**Problem requirements:**
Each entry below should be given again exactly; the pictures stay out.

(Data records)
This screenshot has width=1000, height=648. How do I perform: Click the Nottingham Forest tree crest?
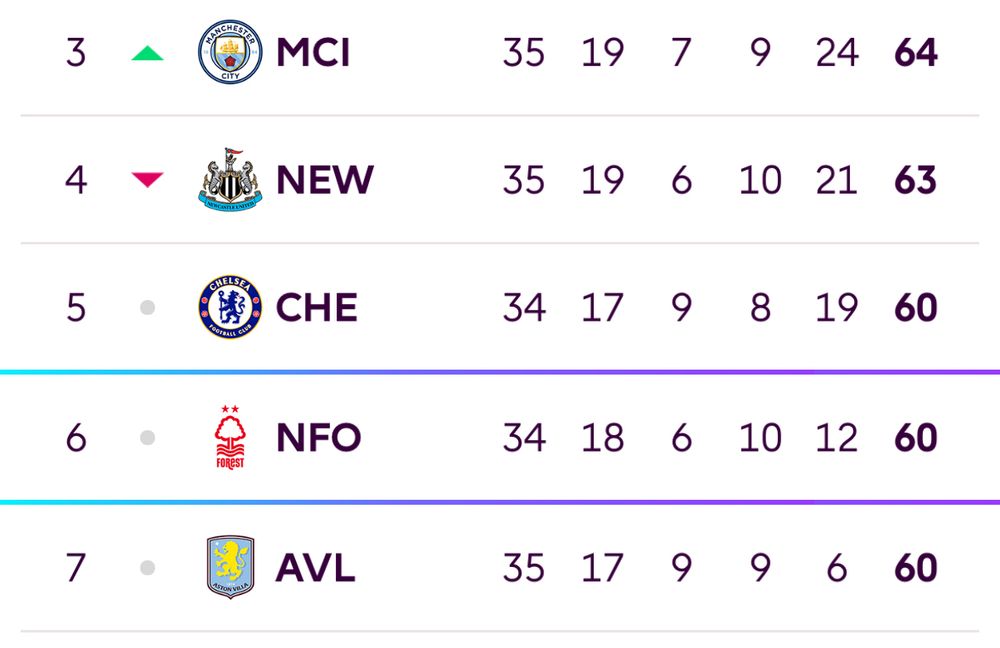click(x=230, y=438)
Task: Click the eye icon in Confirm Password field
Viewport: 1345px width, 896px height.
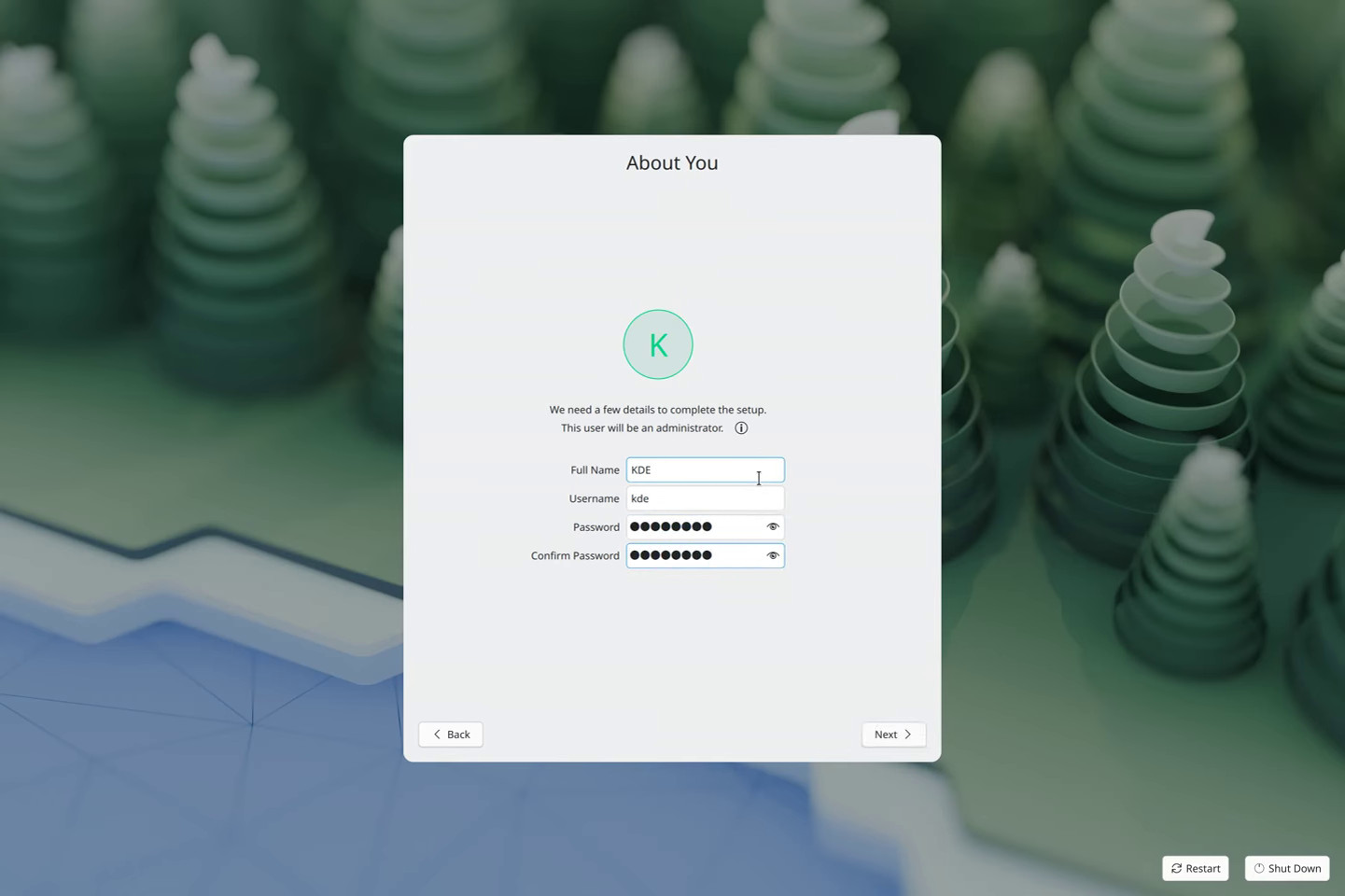Action: point(772,555)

**Output of the exercise:**
This screenshot has width=1000, height=648. How do I perform: Click the Nottingham Forest tree crest?
click(x=230, y=438)
Task: Click the eye icon in Confirm Password field
Viewport: 1345px width, 896px height.
Action: point(772,555)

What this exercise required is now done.